Salmonid Field Protocols Handbook: Techniques for Assessing Status and Trends in Salmon and Trout
Evolving Towards a Common Global Language for Salmon Conservation
Samantha Chilcote
doi: https://doi.org/10.47886/9781888569926.ch2
I recently had the distinct honor to work with Dr. Anatoly Semenchenko, a field biologist at the Russian fisheries agency TINRO Center. Dr. Semenchenko is an esteemed scientist and, for the last several years, has focused much of his efforts on the Samarga River in the southern Russian Far East, largely without institutional support. The Samarga remains relatively untouched, a center of biodiversity in the eastern Sikhote-Alin Mountains and home to one of the world’s largest populations of endangered Sakhalin taimen Hucho perryi. Dr. Semenchenko was so interested in the Samarga that he gave up his vacation time to join us for an expedition.

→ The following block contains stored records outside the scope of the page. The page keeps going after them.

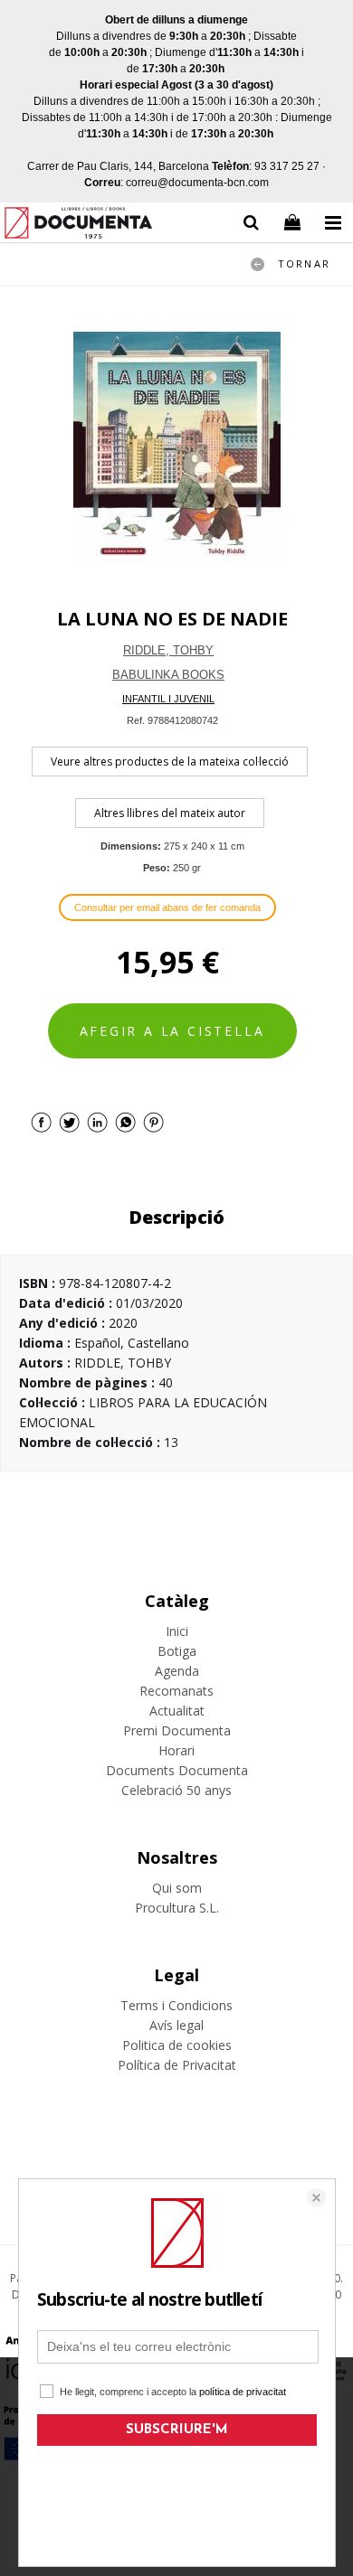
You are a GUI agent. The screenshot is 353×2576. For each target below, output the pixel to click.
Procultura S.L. (177, 1907)
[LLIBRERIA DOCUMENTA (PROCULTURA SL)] (78, 225)
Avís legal (176, 2025)
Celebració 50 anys (176, 1790)
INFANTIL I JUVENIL (168, 698)
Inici (177, 1631)
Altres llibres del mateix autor (169, 813)
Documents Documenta (177, 1770)
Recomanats (176, 1690)
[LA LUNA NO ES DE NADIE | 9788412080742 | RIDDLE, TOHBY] (177, 448)
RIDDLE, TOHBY (168, 650)
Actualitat (177, 1710)
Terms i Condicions (176, 2005)
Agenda (177, 1670)
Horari (176, 1750)
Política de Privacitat (177, 2064)
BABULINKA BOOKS (168, 675)
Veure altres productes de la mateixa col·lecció (170, 761)
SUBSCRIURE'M (177, 2430)
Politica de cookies (177, 2045)
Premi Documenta (177, 1730)
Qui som (177, 1887)
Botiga (176, 1650)
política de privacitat (242, 2391)
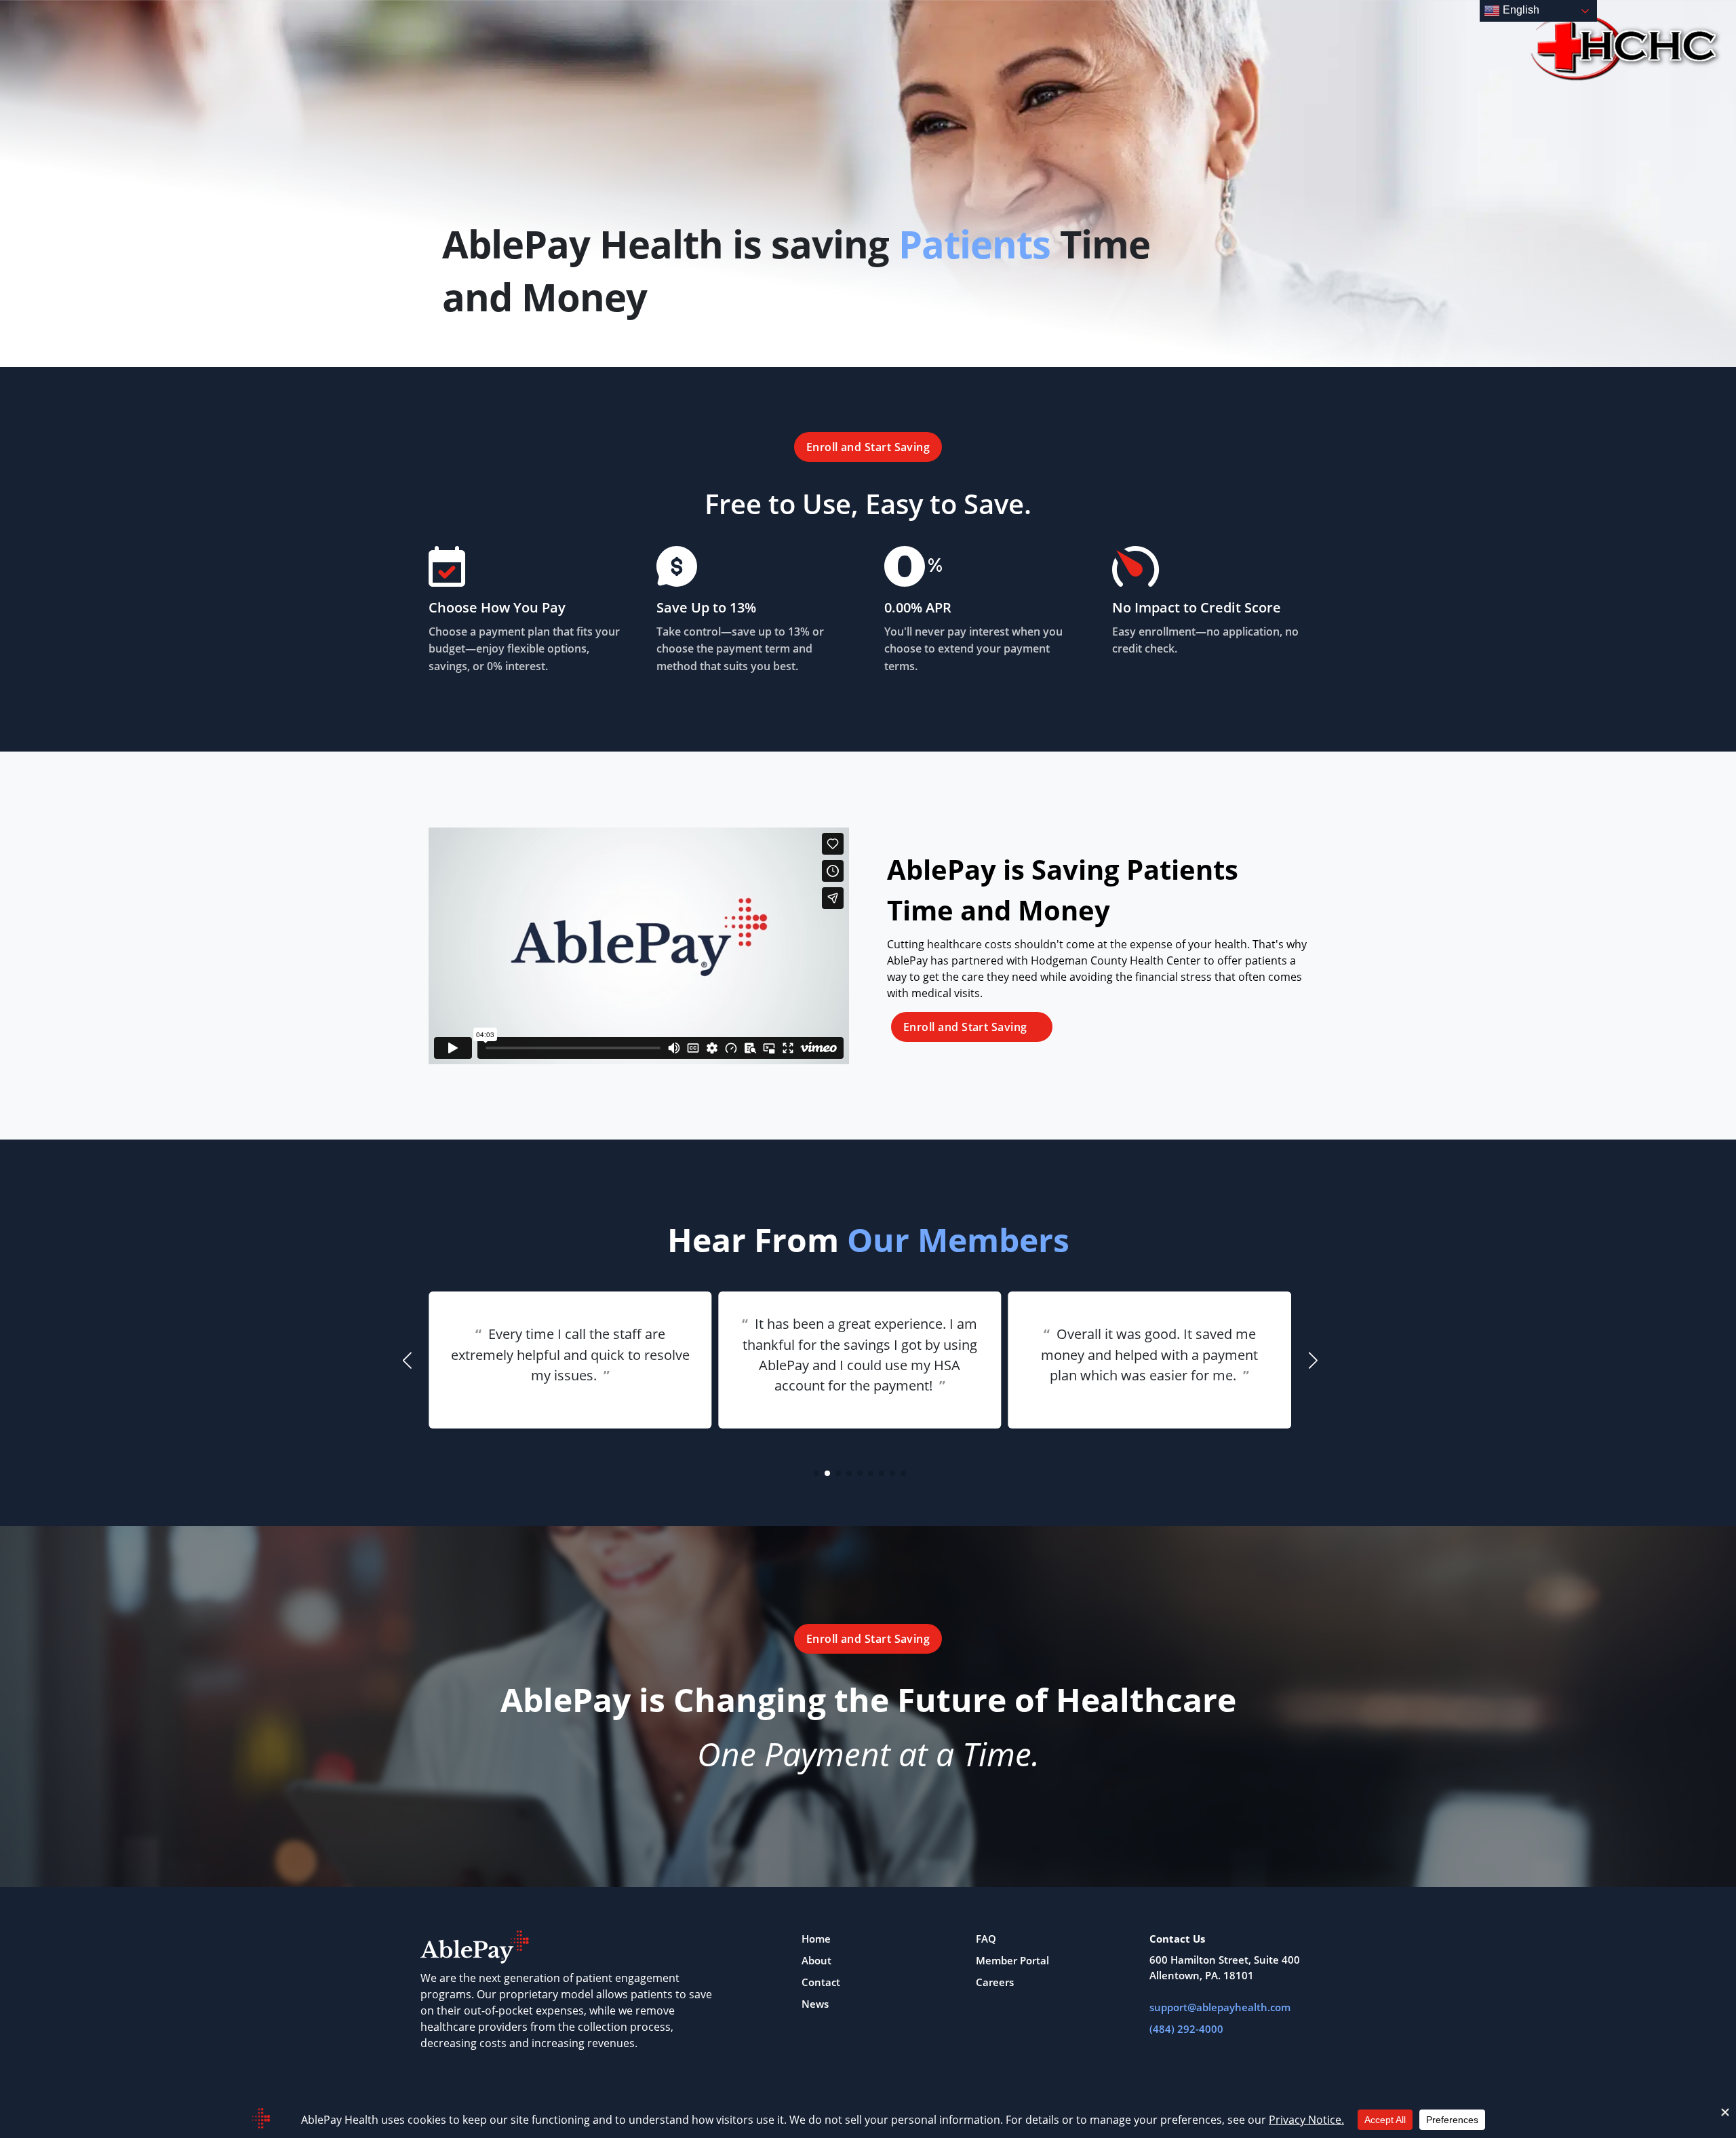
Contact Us (1177, 1938)
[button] (816, 1473)
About (816, 1960)
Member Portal (1012, 1960)
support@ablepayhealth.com (1219, 2007)
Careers (995, 1982)
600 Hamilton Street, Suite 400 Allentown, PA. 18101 (1224, 1967)
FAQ (986, 1938)
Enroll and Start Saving (868, 447)
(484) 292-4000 (1186, 2029)
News (815, 2003)
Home (816, 1938)
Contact (821, 1982)
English (1519, 10)
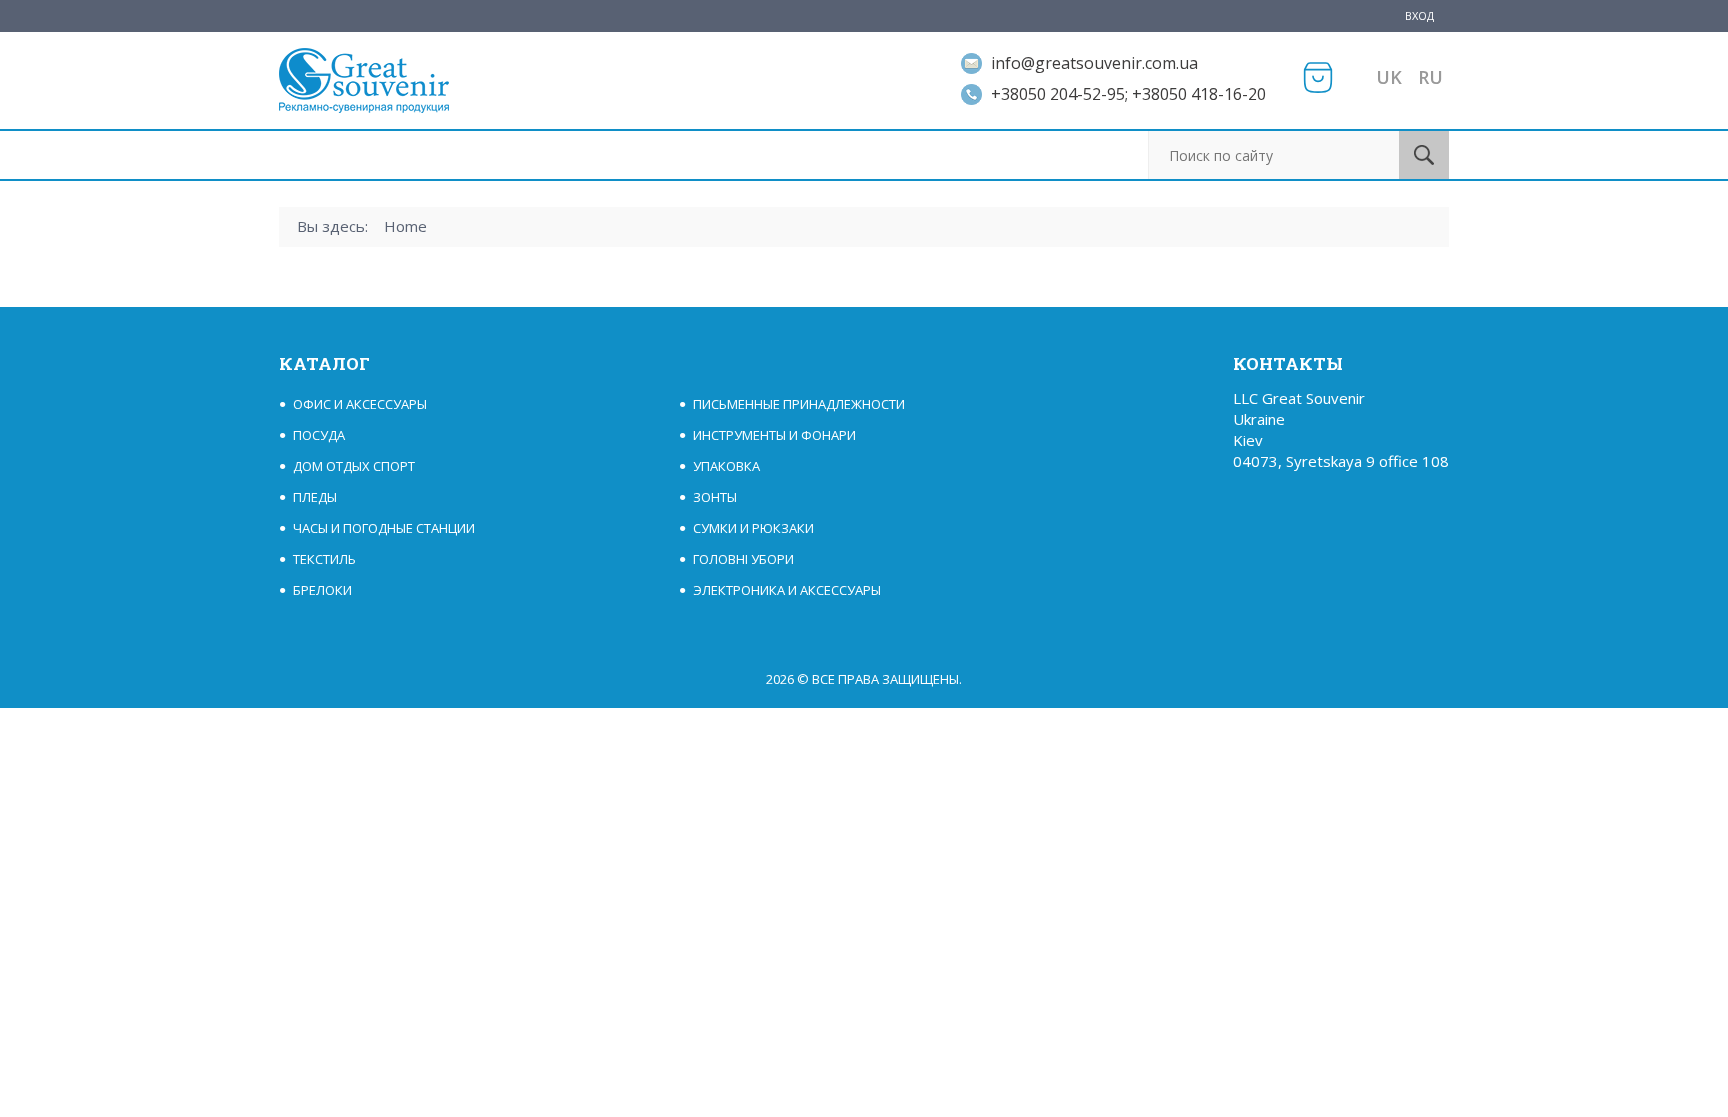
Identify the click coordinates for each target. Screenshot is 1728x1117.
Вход (1419, 15)
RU (1430, 77)
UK (1389, 77)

As part of my postdoctoral work at the University of Montana and in conjunction with Wild Salmon Center, I was tasked with conducting a rapid assessment of this beautifully complex river and its astounding biotic diversity. It is a 600,000 ha roadless watershed where logging has just begun. Fortunately, the logging company has received Forest Stewardship Council certification and is working with conservation groups to set aside critical habitat and otherwise minimize environmental impacts. Therefore, our scientific research would have direct application on the land and to the fish. I had a lot to learn about this wonderful watershed and had to learn it fast.
Of course, Dr. Semenchenko knows that river better than any fish biologist—but the question nagged at me: what exactly does he know? We studied his earlier rapid watershed assessment; in sum, it is a phenomenal body of information about fish richness, abundance, distribution, and spawning areas. Acknowledging the wealth of information that could be gleaned from a larger, collaborative study, I wanted to tap his experience for the full breadth of what he could tell me.
I asked Dr. Semenchenko about his observations on life history diversity. To me, it was a basic platform: If we do not understand life history diversity, we do not understand what habitats the fish are using. Life history diversity is so often how we frame salmon study. I simply assumed that his observations had the same foundation. But Dr. Semenchenko could not fathom my objectives, and I sensed his annoyance at the possibility that we were planning to impose an entirely new methodology onto his protocols. This went on for about an hour, with a translator as a go-between to try to define what was to me an elemental term. Without clarifying the differences in terminology and the nuances and basic foundations that separate our research, we were stuck. Finally, we determined that what we call life history variations, the Russians call ecological forms.